• **GIVEN RECORDS**
________________

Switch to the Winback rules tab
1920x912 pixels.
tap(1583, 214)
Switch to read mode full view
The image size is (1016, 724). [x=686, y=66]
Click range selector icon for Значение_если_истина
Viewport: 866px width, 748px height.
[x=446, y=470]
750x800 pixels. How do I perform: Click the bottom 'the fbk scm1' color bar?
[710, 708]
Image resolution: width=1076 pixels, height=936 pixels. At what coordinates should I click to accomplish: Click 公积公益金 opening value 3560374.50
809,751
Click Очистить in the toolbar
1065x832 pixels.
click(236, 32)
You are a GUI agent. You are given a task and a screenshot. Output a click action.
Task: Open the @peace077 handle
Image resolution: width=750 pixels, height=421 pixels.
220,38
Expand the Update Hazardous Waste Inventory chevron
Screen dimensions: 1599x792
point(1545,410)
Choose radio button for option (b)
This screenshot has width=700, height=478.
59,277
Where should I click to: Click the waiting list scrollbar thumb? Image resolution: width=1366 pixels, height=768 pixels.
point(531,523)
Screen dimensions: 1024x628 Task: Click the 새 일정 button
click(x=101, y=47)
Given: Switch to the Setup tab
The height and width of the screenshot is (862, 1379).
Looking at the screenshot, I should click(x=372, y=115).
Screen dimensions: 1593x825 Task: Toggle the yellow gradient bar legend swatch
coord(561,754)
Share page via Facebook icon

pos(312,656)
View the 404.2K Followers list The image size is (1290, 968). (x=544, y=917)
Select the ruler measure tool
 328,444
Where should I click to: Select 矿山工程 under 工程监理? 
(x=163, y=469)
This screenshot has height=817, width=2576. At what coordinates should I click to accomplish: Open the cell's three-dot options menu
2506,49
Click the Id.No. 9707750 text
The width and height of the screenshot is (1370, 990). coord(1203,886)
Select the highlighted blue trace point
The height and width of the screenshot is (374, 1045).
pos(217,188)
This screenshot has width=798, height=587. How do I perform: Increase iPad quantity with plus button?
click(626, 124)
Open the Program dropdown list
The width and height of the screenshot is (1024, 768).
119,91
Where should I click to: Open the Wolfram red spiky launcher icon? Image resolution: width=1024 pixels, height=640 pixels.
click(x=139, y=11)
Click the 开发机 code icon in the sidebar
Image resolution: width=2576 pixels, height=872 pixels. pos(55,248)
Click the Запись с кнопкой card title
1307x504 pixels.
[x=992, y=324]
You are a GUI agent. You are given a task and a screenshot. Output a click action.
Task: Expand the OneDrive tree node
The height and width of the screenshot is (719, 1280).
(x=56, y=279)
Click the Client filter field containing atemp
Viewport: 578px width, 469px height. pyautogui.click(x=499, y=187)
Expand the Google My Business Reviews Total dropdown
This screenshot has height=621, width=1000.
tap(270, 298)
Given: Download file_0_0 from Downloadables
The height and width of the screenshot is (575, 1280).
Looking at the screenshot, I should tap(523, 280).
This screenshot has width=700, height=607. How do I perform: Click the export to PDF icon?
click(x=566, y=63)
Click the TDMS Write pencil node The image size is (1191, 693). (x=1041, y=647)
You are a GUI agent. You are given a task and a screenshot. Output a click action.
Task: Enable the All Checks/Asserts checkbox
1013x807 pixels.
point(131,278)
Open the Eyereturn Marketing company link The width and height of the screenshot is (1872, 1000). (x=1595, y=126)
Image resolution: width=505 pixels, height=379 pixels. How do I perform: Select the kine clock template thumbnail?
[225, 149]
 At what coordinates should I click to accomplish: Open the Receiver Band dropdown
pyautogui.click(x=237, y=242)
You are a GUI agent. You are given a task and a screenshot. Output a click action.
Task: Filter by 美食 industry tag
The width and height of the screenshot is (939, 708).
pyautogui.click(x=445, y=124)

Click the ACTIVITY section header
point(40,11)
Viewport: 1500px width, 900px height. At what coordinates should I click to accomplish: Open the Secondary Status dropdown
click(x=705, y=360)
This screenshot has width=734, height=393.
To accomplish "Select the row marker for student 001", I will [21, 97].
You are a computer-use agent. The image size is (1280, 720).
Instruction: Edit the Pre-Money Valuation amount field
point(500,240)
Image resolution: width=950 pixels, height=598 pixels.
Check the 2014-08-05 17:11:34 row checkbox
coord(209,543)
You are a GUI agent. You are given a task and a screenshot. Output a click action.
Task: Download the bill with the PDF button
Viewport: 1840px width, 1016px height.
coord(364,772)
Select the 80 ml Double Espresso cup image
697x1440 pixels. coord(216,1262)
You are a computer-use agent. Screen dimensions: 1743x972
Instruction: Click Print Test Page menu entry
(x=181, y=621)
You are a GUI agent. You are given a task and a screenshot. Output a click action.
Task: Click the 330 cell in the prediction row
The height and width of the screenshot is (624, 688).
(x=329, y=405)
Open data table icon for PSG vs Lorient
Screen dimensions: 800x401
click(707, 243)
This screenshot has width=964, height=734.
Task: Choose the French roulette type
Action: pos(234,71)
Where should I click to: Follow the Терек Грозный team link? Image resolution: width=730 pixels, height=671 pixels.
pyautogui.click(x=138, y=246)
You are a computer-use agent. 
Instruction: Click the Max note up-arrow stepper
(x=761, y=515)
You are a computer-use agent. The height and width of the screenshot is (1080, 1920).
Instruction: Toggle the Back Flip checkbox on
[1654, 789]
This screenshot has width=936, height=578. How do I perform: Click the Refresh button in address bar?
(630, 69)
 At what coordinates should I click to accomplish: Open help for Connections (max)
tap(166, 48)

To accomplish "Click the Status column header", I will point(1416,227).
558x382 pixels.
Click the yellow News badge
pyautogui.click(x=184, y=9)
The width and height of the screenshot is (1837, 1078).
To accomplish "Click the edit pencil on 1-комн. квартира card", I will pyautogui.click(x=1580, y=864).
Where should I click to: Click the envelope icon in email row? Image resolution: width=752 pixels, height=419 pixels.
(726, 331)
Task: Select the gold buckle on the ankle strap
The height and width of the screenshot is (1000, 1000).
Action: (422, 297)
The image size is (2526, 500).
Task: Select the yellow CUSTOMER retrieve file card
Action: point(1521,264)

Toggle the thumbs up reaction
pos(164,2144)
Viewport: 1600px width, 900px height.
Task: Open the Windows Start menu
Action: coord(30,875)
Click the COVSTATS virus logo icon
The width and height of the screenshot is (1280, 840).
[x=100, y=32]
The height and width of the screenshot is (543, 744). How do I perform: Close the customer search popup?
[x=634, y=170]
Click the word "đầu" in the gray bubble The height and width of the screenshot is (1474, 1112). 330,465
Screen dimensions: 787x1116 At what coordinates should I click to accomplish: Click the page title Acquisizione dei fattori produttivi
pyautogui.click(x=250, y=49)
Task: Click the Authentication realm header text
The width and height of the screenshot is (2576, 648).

________________

• **TASK ITEM**
Reproduce the lines above, beginning at the line with "Check the 2014-08-05 17:11:34 row checkbox" and stopping after the line with "Task: Click the 330", exactly as they are.

• **RESPONSE BOX**
Check the 2014-08-05 17:11:34 row checkbox
coord(209,543)
You are a GUI agent. You are given a task and a screenshot. Output a click action.
Task: Download the bill with the PDF button
Viewport: 1840px width, 1016px height.
coord(364,772)
Select the 80 ml Double Espresso cup image
697x1440 pixels. coord(216,1262)
You are a computer-use agent. Screen dimensions: 1743x972
Instruction: Click Print Test Page menu entry
(x=181, y=621)
You are a GUI agent. You are given a task and a screenshot. Output a click action.
Task: Click the 330 cell in the prediction row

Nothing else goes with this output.